You'll have to have your doctor get the protocol. Because we have fucking failures of stroke associations we don't have a publicly available database of all stroke research and protocols.
The latest here:
Intense Arm Rehabilitation Therapy Improves the Modified Rankin Scale Score: Association Between Gains in Impairment and Function
This article was originally published here
Neurology. 2021 Feb 15:10.1212/WNL.0000000000011667. doi: 10.1212/WNL.0000000000011667. Online ahead of print.
ABSTRACT
OBJECTIVE:
To evaluate the effect of intensive rehabilitation on the modified Rankin Scale (mRS), a measure of activities limitation commonly used in acute stroke studies, and to define the specific changes in body structure/function (motor impairment) most related to mRS gains.
METHODS:
Patients were enrolled >90 days post-stroke. Each was evaluated before and 30-days after a 6-week course of daily rehabilitation targeting the arm. Activity gains, measured using the mRS, were examined and compared to body structure/function gains, measured using the Fugl-Meyer (FM) motor scale. Additional analyses examined whether activity gains were more strongly related to specific body structure/function gains.
RESULTS:
At baseline (160±48 days post-stroke), patients (n=77) had median mRS score of 3 [IQR, 2 – 3], decreasing to 2 [2 – 3] 30-days post-therapy (p<0.0001).
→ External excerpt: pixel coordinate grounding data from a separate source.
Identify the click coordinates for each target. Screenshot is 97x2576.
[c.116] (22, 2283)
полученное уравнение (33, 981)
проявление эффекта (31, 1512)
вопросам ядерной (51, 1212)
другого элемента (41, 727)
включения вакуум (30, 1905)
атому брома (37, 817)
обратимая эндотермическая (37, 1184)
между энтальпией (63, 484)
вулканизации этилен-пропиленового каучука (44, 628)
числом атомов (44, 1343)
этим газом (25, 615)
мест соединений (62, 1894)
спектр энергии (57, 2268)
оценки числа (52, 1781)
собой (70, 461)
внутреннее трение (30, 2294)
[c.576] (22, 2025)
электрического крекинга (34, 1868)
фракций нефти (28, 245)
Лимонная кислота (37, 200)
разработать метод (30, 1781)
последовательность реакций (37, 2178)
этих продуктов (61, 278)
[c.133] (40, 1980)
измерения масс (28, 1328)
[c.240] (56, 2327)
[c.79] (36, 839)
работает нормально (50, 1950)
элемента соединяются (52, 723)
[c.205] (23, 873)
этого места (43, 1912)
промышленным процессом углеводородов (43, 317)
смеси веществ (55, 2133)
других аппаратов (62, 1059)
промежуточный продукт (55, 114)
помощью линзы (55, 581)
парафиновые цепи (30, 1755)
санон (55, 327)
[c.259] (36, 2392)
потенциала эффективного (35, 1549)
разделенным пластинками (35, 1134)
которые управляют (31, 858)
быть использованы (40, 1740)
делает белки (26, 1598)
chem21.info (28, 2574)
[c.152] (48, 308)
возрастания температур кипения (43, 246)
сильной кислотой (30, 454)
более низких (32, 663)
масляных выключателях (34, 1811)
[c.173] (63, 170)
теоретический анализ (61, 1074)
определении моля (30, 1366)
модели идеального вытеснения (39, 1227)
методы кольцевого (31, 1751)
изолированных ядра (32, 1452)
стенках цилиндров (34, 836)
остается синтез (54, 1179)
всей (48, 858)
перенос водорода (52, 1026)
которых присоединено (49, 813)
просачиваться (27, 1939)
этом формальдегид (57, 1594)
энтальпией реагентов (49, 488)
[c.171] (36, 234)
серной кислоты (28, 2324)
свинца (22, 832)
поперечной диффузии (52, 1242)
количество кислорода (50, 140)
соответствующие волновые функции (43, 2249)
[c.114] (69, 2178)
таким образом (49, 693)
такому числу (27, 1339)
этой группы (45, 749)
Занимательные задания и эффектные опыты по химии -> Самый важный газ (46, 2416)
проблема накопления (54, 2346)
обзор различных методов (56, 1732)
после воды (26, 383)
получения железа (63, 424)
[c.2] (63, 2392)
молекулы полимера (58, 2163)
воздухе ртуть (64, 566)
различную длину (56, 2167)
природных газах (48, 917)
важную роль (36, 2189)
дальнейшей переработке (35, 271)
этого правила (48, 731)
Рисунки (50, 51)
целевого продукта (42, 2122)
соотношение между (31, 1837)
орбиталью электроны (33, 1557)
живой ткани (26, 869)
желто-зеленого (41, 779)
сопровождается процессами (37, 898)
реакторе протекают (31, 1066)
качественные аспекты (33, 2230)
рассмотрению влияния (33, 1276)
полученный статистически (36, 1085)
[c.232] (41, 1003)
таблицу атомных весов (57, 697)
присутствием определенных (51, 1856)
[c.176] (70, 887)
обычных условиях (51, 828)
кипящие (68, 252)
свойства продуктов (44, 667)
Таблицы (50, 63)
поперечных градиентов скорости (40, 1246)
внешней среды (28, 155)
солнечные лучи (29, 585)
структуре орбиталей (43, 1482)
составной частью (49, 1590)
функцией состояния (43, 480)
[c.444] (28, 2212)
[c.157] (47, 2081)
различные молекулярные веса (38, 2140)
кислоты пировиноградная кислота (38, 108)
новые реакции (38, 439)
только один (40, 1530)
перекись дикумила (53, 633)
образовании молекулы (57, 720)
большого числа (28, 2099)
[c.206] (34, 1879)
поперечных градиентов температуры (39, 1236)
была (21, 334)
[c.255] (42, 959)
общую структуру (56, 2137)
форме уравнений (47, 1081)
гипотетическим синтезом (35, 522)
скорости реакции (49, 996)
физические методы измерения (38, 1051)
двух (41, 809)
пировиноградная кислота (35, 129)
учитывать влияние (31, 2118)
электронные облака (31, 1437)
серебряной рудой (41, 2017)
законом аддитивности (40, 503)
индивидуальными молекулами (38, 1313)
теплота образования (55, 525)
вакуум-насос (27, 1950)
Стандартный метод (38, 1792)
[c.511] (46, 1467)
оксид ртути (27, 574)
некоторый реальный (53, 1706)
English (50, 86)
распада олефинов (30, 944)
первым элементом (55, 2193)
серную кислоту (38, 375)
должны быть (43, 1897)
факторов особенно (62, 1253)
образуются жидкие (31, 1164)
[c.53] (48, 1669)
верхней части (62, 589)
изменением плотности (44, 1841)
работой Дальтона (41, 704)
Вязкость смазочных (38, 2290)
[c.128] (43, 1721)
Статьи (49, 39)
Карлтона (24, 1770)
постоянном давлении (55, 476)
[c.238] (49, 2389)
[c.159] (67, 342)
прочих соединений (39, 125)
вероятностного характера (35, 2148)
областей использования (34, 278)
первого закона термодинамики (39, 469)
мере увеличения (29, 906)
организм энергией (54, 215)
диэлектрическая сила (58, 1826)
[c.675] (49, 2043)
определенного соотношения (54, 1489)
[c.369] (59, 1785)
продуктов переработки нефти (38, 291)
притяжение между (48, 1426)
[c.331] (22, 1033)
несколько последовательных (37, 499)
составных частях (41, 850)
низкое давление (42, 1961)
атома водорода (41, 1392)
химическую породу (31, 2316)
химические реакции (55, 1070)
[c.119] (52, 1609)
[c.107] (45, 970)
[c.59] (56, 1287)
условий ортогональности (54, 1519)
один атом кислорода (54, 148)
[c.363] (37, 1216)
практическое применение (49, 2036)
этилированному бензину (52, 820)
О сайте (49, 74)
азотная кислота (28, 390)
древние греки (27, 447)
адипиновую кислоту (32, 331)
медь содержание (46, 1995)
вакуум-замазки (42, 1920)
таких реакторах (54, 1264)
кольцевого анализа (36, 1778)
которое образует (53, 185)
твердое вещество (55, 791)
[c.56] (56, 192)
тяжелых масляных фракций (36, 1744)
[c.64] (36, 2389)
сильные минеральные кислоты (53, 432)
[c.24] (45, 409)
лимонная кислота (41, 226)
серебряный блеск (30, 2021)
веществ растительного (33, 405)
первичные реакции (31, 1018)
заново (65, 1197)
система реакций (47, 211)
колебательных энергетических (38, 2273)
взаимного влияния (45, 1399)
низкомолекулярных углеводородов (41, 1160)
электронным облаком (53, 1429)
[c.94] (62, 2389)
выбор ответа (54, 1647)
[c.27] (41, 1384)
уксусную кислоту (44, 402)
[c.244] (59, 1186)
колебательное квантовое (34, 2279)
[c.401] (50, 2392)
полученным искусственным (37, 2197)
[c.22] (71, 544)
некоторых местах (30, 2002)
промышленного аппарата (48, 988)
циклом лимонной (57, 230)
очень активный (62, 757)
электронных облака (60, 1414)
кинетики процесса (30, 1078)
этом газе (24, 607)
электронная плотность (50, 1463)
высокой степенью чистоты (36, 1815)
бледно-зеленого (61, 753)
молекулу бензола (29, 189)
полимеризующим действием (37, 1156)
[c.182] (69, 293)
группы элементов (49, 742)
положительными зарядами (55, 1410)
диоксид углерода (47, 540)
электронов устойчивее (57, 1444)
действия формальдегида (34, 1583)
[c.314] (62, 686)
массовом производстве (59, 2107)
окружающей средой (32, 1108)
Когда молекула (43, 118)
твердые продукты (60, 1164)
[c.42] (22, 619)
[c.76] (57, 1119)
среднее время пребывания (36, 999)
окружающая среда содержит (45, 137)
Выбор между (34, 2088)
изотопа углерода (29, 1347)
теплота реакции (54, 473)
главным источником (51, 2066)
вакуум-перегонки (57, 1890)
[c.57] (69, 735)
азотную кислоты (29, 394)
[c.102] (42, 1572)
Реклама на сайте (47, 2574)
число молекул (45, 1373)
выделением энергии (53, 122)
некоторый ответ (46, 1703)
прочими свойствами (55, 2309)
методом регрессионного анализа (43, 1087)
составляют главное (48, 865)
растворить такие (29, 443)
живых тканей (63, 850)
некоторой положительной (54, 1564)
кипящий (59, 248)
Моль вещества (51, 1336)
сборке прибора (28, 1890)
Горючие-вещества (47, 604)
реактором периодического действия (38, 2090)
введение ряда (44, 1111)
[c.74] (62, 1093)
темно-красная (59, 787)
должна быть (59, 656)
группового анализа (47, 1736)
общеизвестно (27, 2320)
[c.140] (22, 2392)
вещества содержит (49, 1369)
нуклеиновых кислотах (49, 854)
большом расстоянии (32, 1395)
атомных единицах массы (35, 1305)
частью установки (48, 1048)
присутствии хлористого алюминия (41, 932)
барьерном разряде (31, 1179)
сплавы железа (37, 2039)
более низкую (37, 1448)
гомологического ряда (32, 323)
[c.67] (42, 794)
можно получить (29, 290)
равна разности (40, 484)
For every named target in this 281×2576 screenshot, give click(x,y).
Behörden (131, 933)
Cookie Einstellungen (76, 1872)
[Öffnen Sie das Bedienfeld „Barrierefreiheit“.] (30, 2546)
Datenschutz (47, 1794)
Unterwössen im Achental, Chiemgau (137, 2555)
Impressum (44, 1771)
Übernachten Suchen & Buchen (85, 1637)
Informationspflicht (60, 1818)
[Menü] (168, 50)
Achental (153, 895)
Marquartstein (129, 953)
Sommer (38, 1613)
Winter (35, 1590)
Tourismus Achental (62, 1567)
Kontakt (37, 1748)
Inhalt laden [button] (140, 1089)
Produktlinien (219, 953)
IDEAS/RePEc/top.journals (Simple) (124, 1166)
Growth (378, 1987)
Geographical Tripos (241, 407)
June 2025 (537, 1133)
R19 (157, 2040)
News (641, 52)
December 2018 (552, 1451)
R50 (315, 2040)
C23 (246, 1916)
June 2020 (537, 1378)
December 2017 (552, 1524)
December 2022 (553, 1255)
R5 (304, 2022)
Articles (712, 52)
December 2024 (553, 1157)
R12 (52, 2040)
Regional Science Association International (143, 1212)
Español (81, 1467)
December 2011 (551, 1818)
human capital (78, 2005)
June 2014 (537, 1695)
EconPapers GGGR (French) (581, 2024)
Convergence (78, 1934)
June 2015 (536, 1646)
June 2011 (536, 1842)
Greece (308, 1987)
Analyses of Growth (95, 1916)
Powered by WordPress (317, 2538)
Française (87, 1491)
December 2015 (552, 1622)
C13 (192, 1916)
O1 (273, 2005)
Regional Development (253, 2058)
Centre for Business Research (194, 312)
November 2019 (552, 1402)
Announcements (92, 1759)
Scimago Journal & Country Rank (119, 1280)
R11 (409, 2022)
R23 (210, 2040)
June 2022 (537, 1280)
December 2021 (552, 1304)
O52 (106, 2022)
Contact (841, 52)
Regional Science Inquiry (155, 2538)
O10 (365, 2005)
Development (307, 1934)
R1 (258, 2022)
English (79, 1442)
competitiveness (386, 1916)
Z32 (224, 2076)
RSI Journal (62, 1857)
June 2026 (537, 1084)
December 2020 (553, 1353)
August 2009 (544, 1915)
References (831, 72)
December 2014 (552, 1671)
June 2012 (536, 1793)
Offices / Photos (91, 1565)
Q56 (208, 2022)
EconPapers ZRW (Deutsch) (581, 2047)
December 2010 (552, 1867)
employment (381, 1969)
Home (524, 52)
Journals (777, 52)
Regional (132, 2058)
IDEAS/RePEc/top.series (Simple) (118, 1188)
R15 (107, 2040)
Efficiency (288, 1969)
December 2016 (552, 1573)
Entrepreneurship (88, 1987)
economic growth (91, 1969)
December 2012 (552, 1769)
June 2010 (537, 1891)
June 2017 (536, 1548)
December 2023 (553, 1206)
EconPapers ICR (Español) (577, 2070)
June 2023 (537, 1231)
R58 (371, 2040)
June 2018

Similarly, the proportion of patients with mRS score ≤2 increased from 46.8% at baseline to 66.2% at 30-days post-therapy (p=0.015). These findings were accounted for by the mRS score decreasing in 24 (31.2%) patients. Patients with a treatment-related mRS score improvement, compared to those without, had similar overall motor gains (change in total FM score, p=0.63). In exploratory analysis, improvement in several specific motor impairments, such as finger flexion and wrist circumduction, was significantly associated with higher likelihood of mRS decrease.
CONCLUSIONS:
Intensive arm motor therapy is associated with improved mRS in a substantial fraction (31.2%) of patients. Exploratory analysis suggests specific motor impairments that might underlie this finding and may be optimal targets for rehabilitation therapies that aim to reduce activities limitations.
CLASSIFICATION OF EVIDENCE:
This study provides Class III evidence that for patients >90 days post-stroke with persistent arm motor deficits, intensive arm motor therapy improved mRS in a substantial fraction (31.2%) of patients.